But readers tend to filter the image through their own assumptions

Sunday, July 15, 2001

If you do not recall seeing the picture I include with my column today, which appeared first on the front page of the July 6 Post-Gazette, take a good look at it before you read anything I have to say, as well as the criticisms from readers that abound in the letters in today's Forum section.

As you look at it, do so self-consciously. Examine your reactions and make conscious note of them, because my guess is that you will be surprised on several counts once you hear what I am going to tell you, even have second thoughts. The truth has a way of doing that.

(Annie O'Neill, Post-Gazette)

Annie O'Neill, an outstanding photographer who came to the PG from Detroit in May 1995, was in the Strip District at the Pittsburgh Ballet Theater's Liberty Avenue school. The assignment had not panned out. But on her way back to her car, she saw five youngsters playing in a shopping cart on the sidewalk.

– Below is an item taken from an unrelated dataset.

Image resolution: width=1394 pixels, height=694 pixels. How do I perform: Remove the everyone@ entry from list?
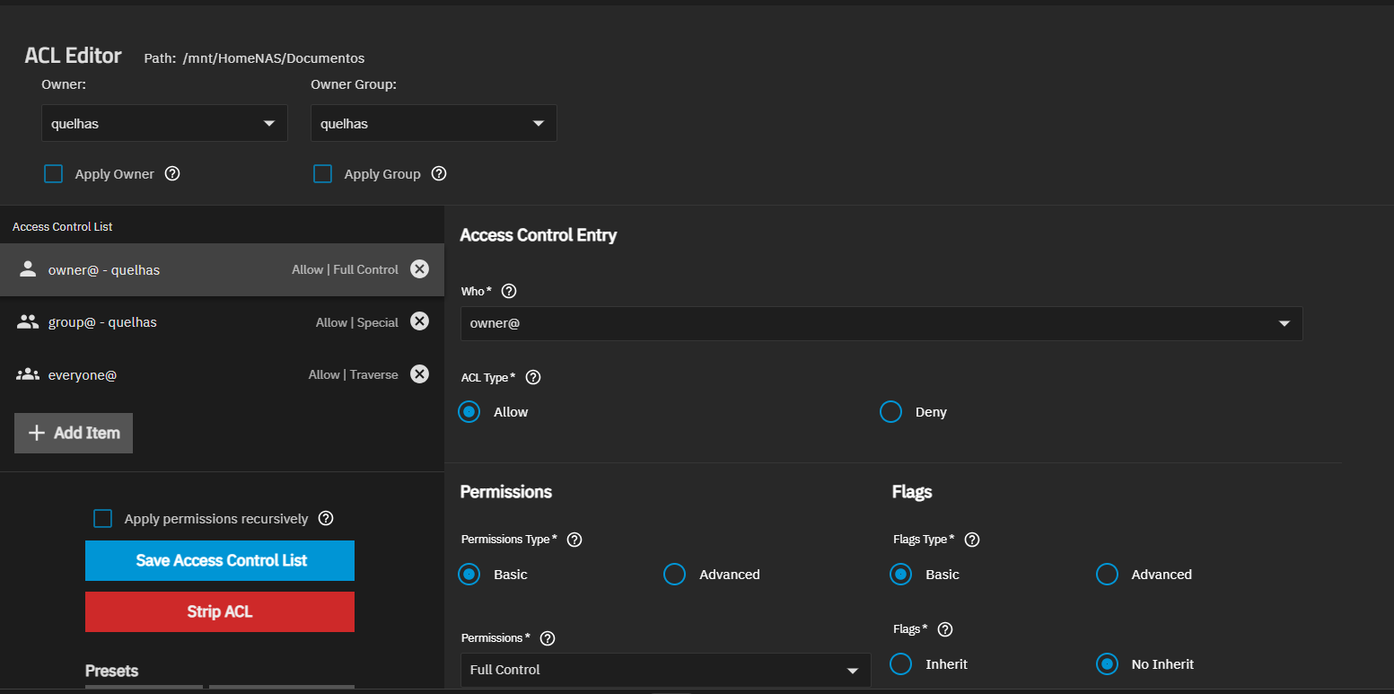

"The first thing that came to mind," she said, "was a fond memory from about 25 years ago when my twin and two of my brothers and I were racing each other in shopping carts in my parents' deli in New York. I wondered if I could capture that same feeling in what I saw happening.

"The other thought I had was of Teenie Harris, a photographer whose work I just had seen exhibited in a museum. His photographs are of ordinary life in Pittsburgh and are an inspiration. The part of this job I love is to capture everyday life in a manner that connects to people.

"I saw these kids being ingenious, vibrant and daring. I feel the photo has all that in it. The kids had gone off the sidewalk already successfully and they got a thrill from it. The brothers were encouraging the sister to 'go off the curb' again when I took the photo of them spilling out. I immediately put my cameras down to make sure they were OK. The next frames on the film are of the boys picking up my cameras and shooting photos of me."

It is notable that the issue of O'Neill being a newspaper photographer came up and that she went to children's nearby house not once but twice, both to get identifications and to share several of her pictures with the children's mother, who she said was pleased to have them.

At the newspaper that evening, there was a debate about which of O'Neill's photos to run. The final choice came down to two images, an earlier shot of the four boys in the cart urging their little sister to push harder as one of them stood and pointed with his arm in the direction in which they wished to travel, and the picture here. It was a close call because both were excellent from a pictorial point of view, if for different reasons.

I think it is instructive that there was a difference of opinion about which picture to use. Some editors felt the image above was too violent and O'Neill's sense of fun and intrepidness might get lost. Others argued, "Come on! What a great shot! It's real life! Run it on the front page."

From my point of view, those are the important facts: Nothing was posed. Nobody's privacy was violated. No one was abandoned in harm's way. Nothing was unrepresentative of everyday Pittsburgh life.

 
  John G. Craig Jr. is editor of the Post-Gazette (jcraig@post-gazette.com). 
 

So what is all the fuss about? I can think of several issues, only one of which strikes me as significant. Yes, there is the matter of what a stolen cart was doing there in the first place (give me a break, please) and, yes, it takes an entire village to raise a child (but O'Neill's description about benign unsupervised play goes to that point).

My significant issue is one that comes up again and again with news photography: Is the photograph representative or is it exploitative? Neither adjective is perfectly apt, but they provide as precise a description as I can come up with of the dichotomy. It goes like this:

Bill Clinton is giving the State of the Union Address. There are hundreds of different photographs from which to choose. Do you pick the one that makes him look the most handsome, the most foolish, the one when he was just beginning his speech or the one when he was winding down? Or do you pick a photo for some other reason?

The quick answer is that you select the one (or ones) that best capture key moments. But even then, there are choices and debates about this image being the best and that expression or perspective being unnecessarily unflattering. This agonizing occurs hundreds and hundreds of times in a month of news coverage. Take my word for it.

In this particular case, I think the needle is a bit on the exploitative side of the dial, but barely. The image is a wonderful one, for all the reasons outlined. But, as the mail and this column also illustrate, the photograph requires a certain amount of explaining, perhaps too much.

For that reason I think I'd give the nod to O'Neill's other shot of the brothers urging their sister to push harder and bounce them off the curb one more time. It would not quiet all the critics, particularly those who want to make an issue about unsupervised play or offer thinly disguised commentary about black urban life. But it would have been much less likely to have been misunderstood.